§ **PAGE EXTRACT**:
#####

Comment 60 for bug 34902

Revision history for this message
ed_p (edpizzi) wrote : Re: Ralink Wireless USB/PCMCIA/PCI hangs PC

Here is some additional information:

Playing around in a text console, it appears that the "freeze" is caused by a kernel panic that occurs when we hit a BUG in a bh context at kernel/timer.c, line 411 (in cascade, an inline function that appears in __run_timers, which itself is an inline function that appears in run_timer_softirq, which is run in a bh context).

Here's the trace I was working from. The code indicates that it's line 411 of some file:

Code: ... <0f> 0b 9b 01 ee 03 30 c0 ...

It panics, so I couldn't conclusively trace which file from the panic, but I think it's clearly kernel/timer.c, given the stack trace.

#####

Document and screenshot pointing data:
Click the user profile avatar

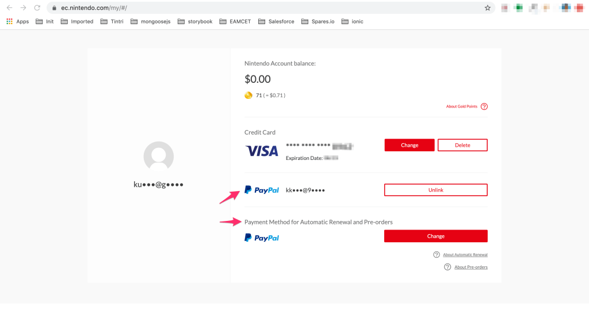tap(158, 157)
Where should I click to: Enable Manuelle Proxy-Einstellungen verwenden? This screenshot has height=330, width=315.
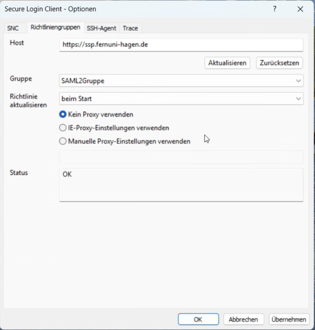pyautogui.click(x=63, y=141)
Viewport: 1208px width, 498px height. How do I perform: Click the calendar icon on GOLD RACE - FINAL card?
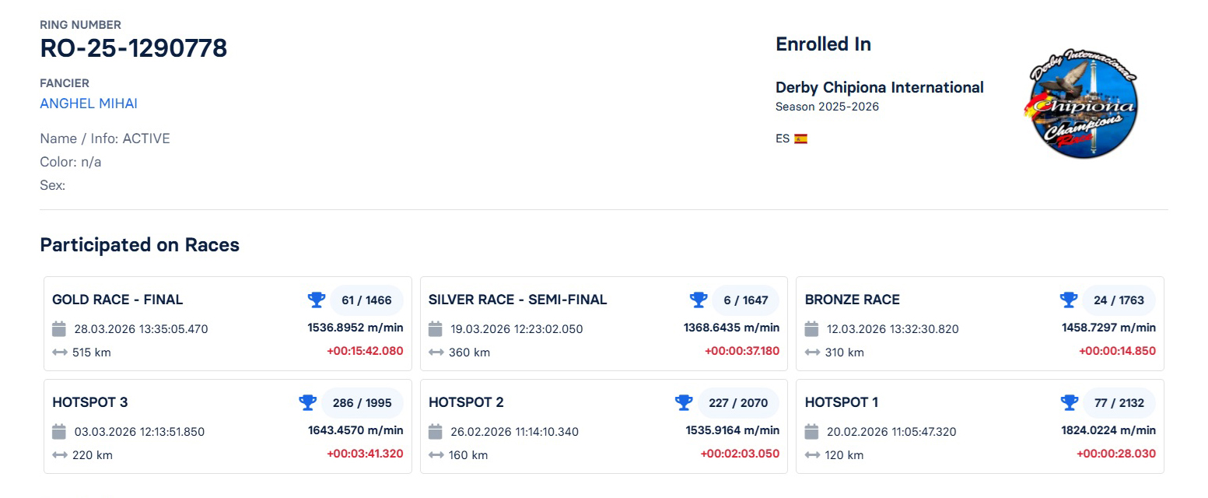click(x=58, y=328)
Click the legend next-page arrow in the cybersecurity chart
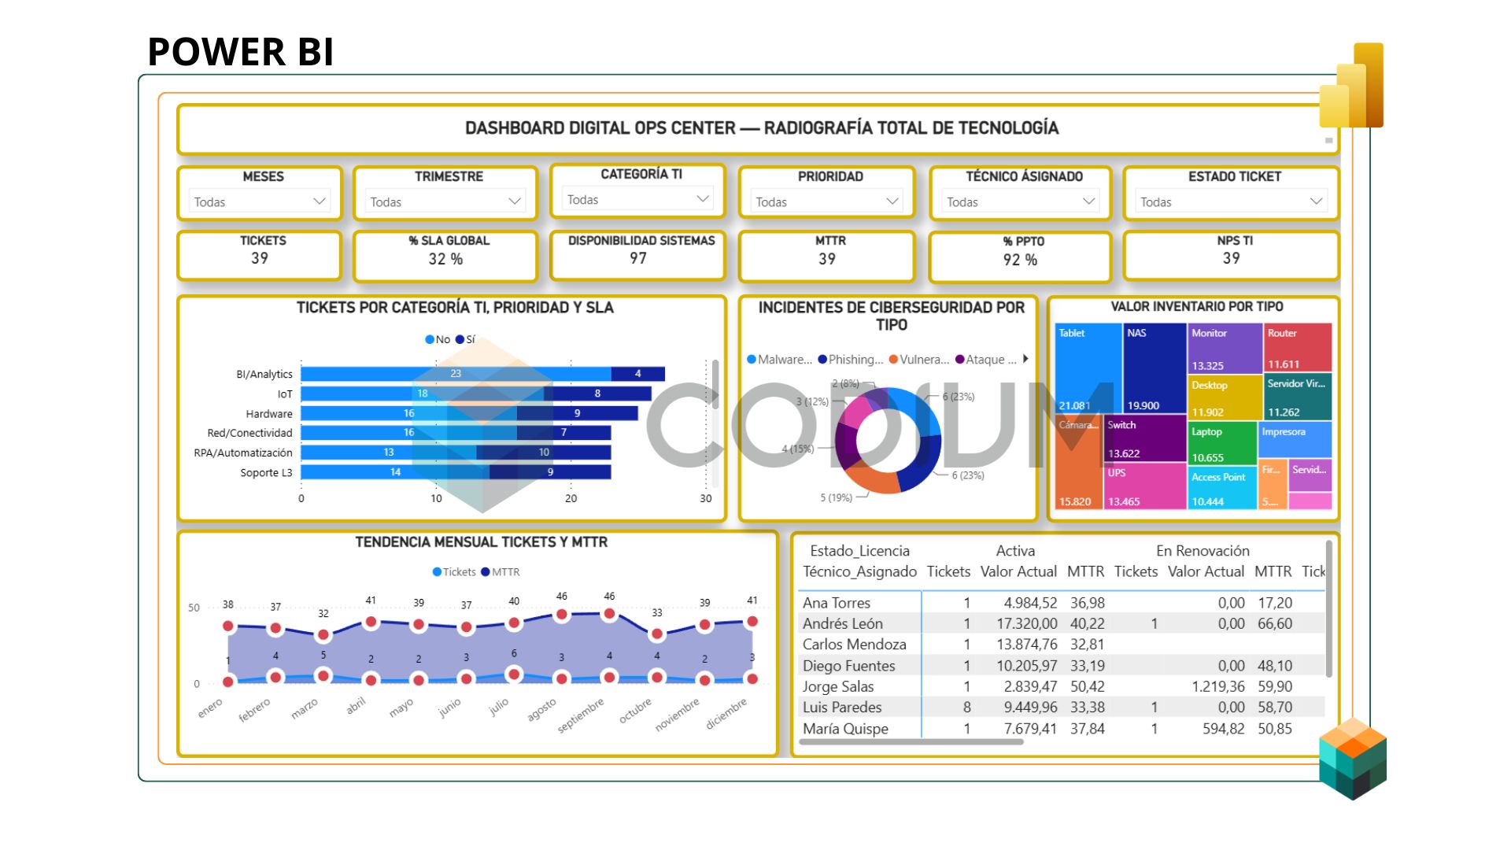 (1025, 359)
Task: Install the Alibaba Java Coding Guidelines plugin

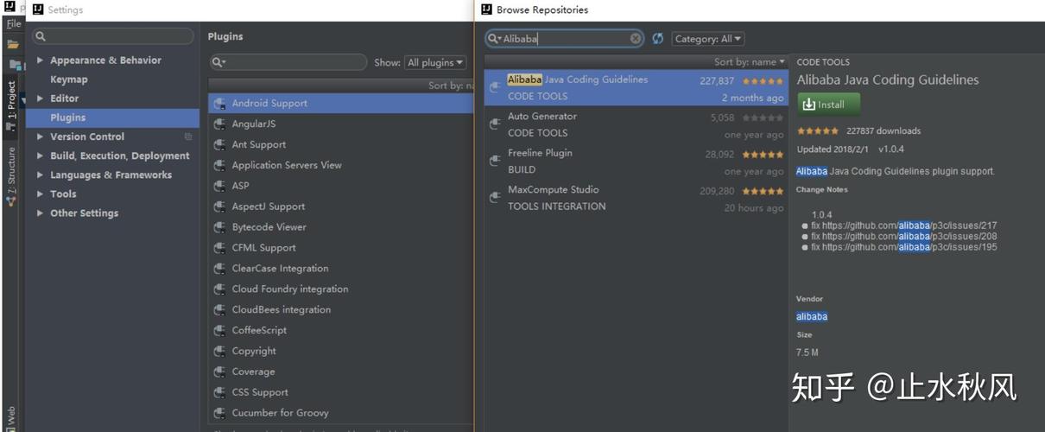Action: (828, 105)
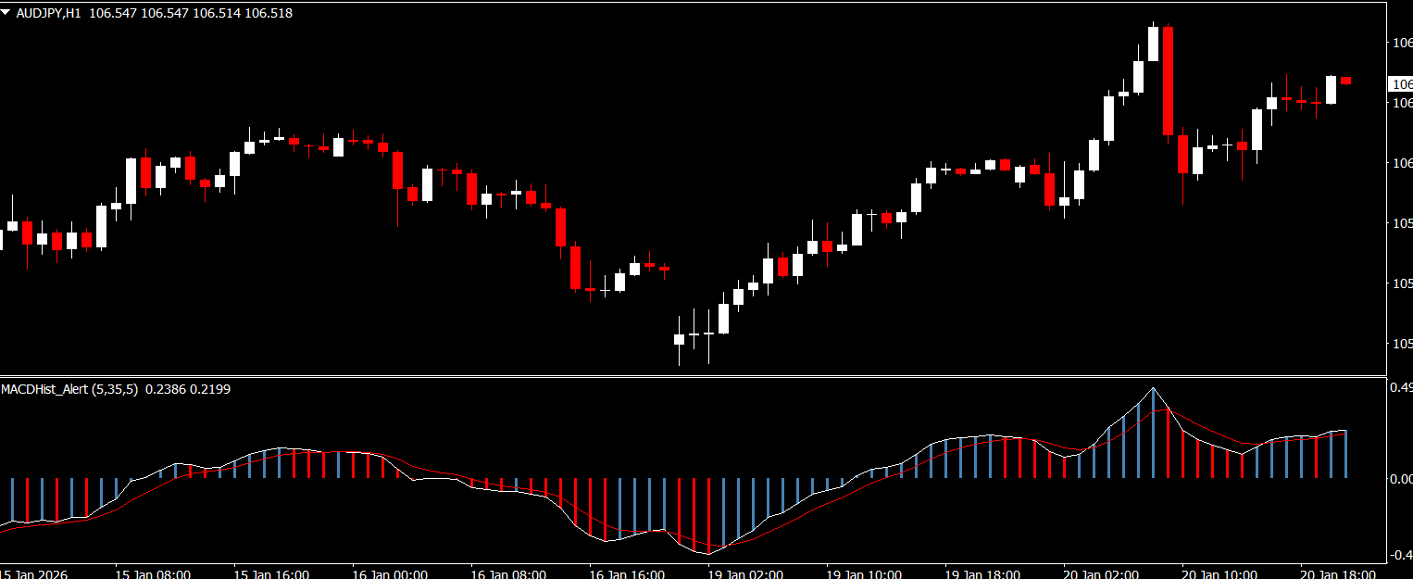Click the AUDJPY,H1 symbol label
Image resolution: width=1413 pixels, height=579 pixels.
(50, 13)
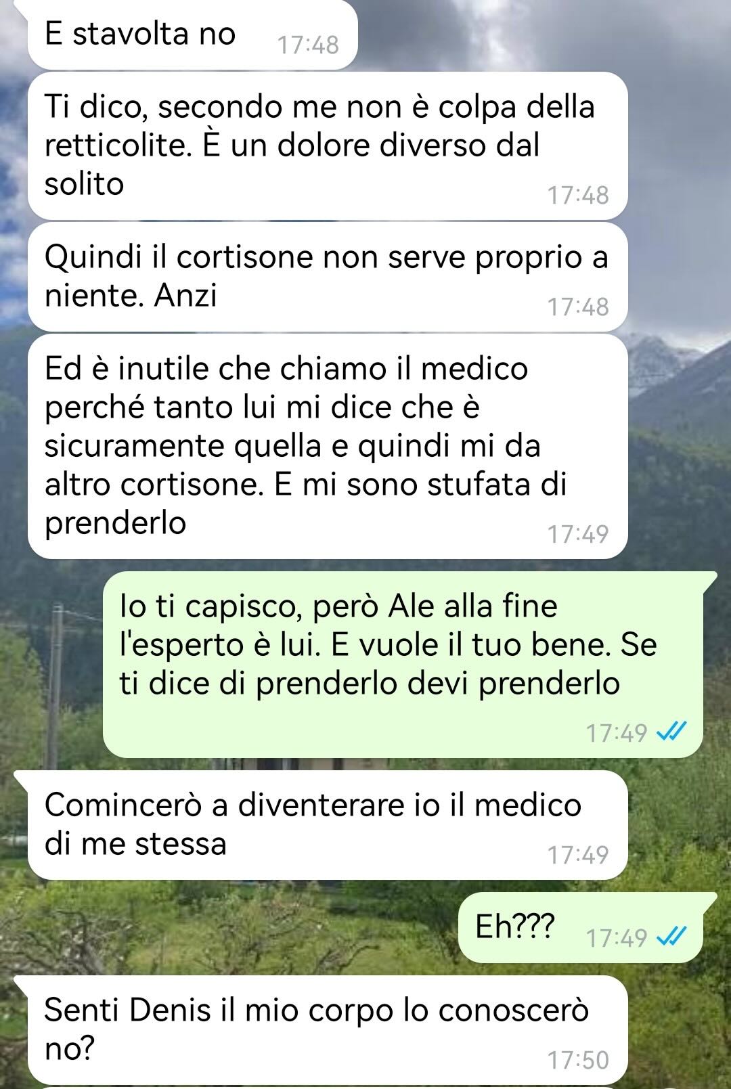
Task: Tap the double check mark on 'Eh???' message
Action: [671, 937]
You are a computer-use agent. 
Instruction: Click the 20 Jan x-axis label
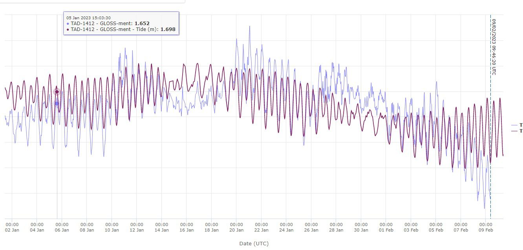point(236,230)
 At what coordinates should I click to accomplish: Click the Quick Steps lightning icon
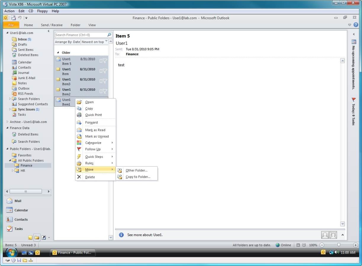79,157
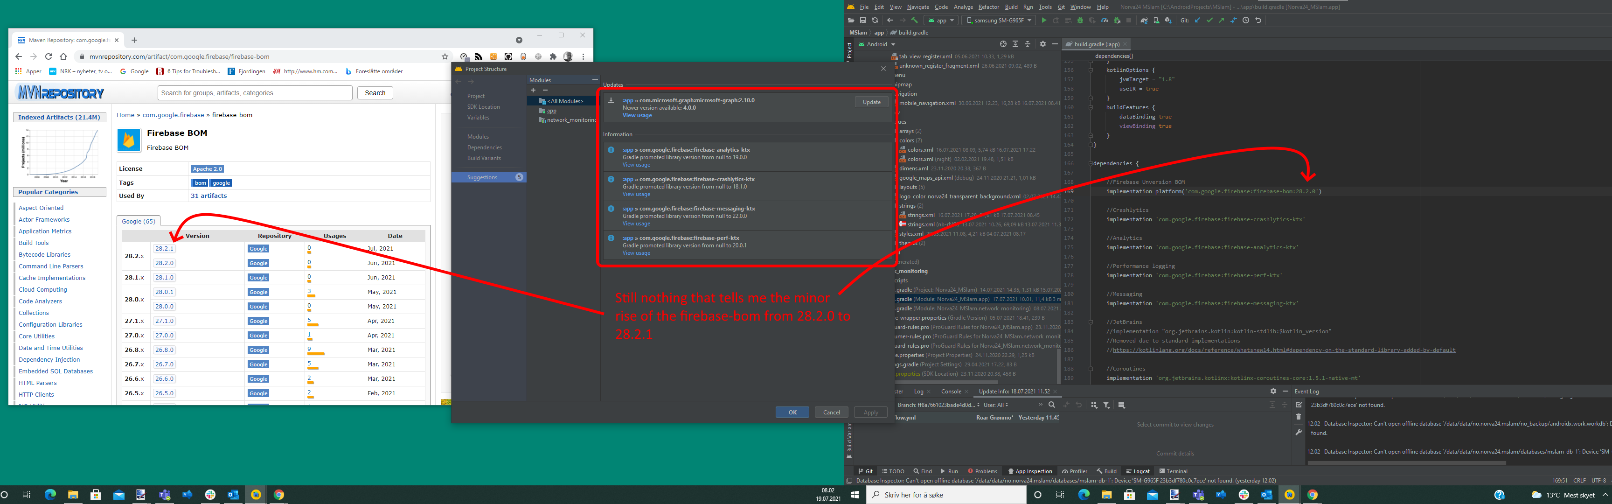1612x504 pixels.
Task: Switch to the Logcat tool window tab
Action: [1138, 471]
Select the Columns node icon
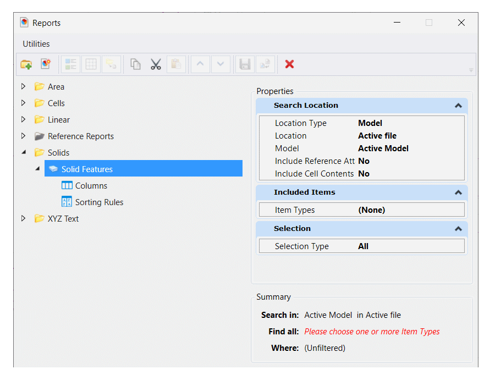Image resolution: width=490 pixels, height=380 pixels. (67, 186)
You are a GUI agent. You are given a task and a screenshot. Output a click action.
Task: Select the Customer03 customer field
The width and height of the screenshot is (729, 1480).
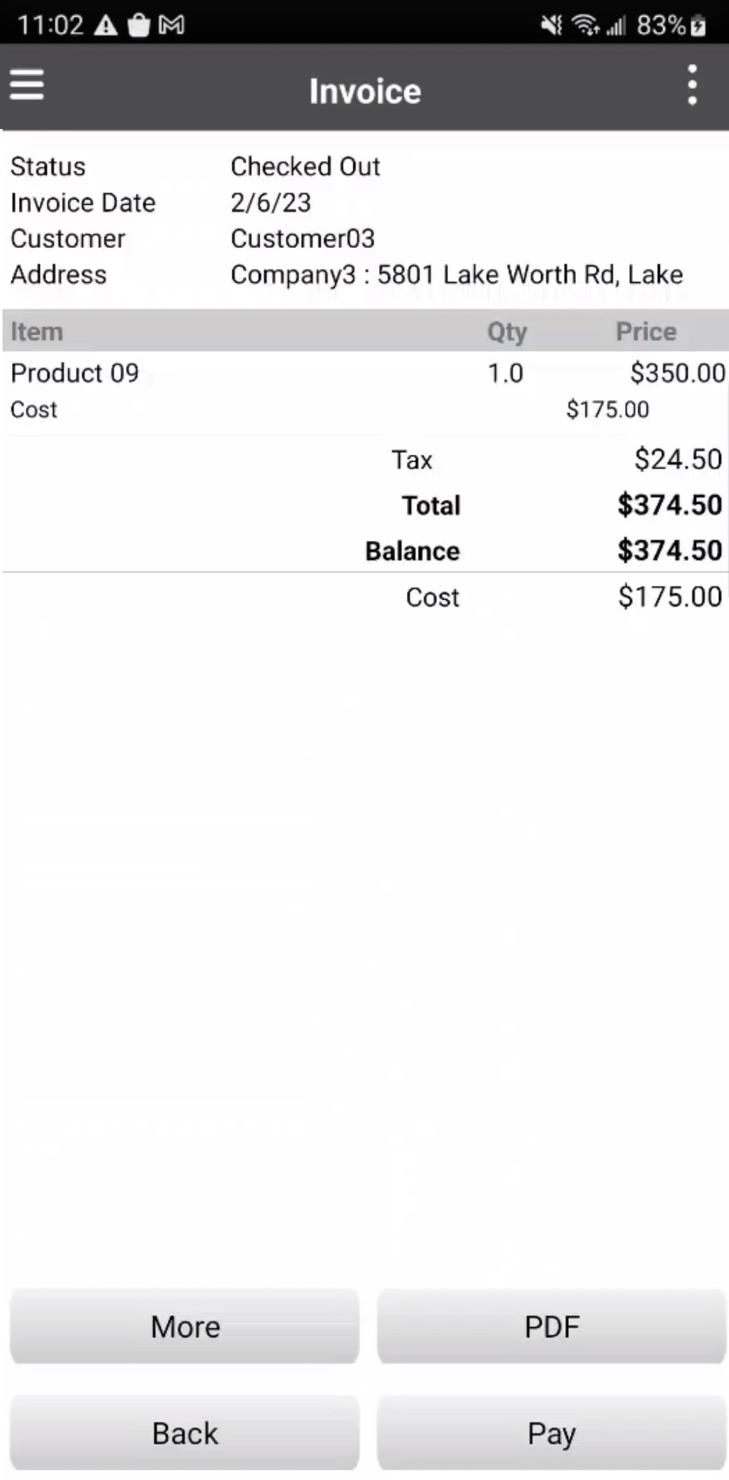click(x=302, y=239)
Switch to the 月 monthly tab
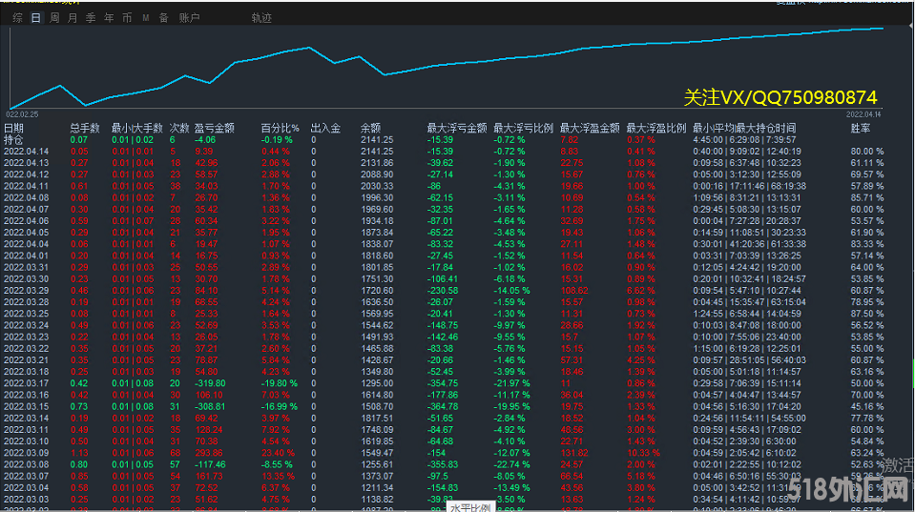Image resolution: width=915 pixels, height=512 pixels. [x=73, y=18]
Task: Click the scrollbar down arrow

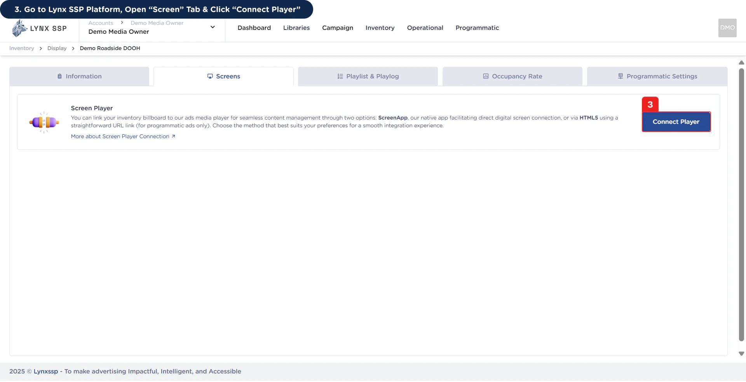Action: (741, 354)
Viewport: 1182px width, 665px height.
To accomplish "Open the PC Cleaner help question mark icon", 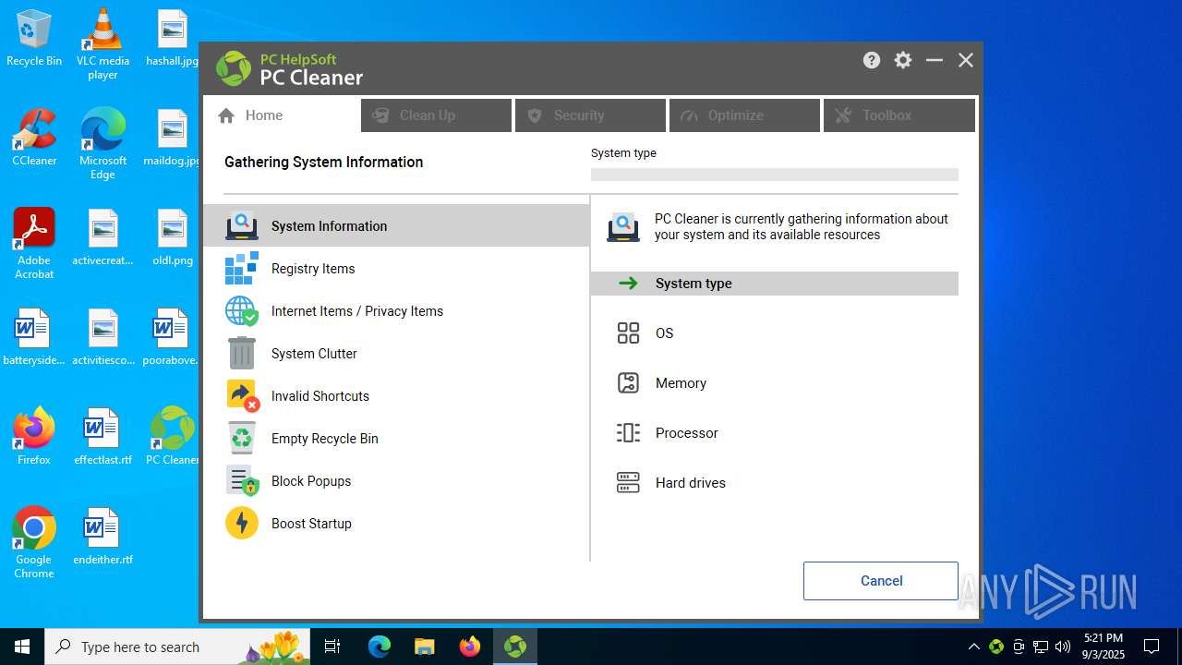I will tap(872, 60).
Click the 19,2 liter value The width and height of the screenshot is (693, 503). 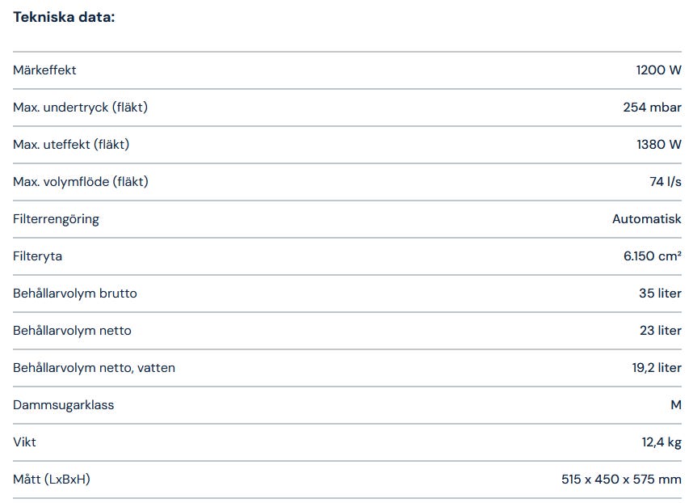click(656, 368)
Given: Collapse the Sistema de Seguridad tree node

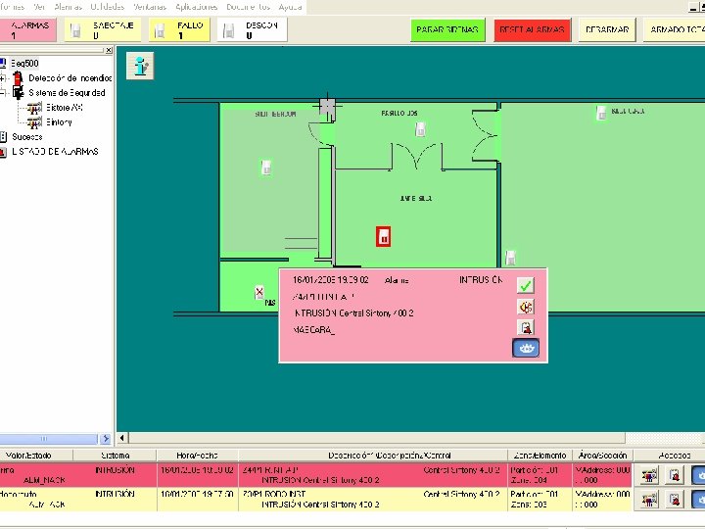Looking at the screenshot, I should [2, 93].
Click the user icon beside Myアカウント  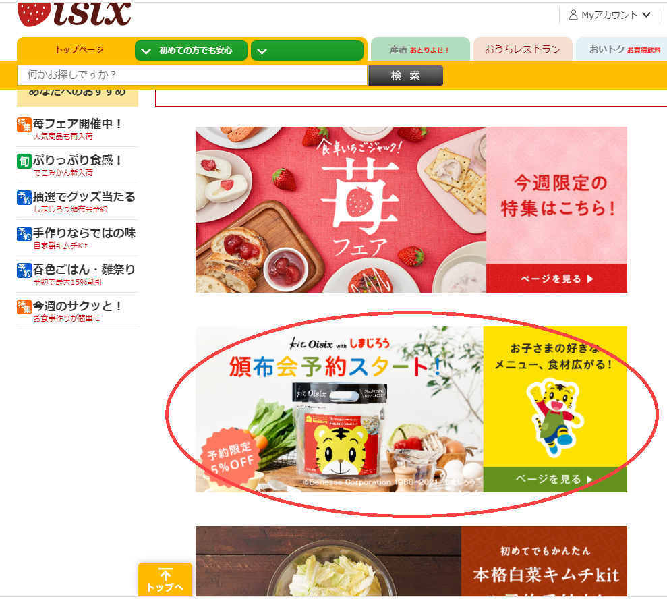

#####

§ **TASK LIST**:
(A) In the Ralink freeze bug comment, which line of kernel/timer.c does the writer identify as the place where the BUG is hit?
(B) Continue the Ralink freeze bug comment, picking up right after its final sentence.

§ **EXERCISE RESPONSES**:
(A) Line 411.

(B)
 [<c01259a2>] run_timer_softirq+0x132/0x1d0
 [<c01214ff>] __do_softirq+0x4f/0xb0
 [<c0121595>] do_softirq+0x35/0x40
 [<c0121645>] irq_exit+0x35/0x40
 [<c01059cf>] do_IRQ+0x1f/0x30
 [<c010410a>] common_interrupt+0x1a/0x20

I'm doing some testing now, as to how to fix this. Since this is a double-fault, I'm curious if we can't just disable BUG()'s in the kernel (by recompiling). I don't know if the system will recover or not - it realizes something's wrong, but we panic since it reports the BUG in BH context, not necessarily because the problem is un-recoverable.

I just did a build with big-kernel-lock pre-emption (CONFIG_PREEMPT_BKL) turned off, and I didn't see any touble. So this may be a pre-emption issue. The kernel that had the problem and the one that didn't is a pretty big configuration delta, so I'm still trying to figure out what fixed it.

Still looking...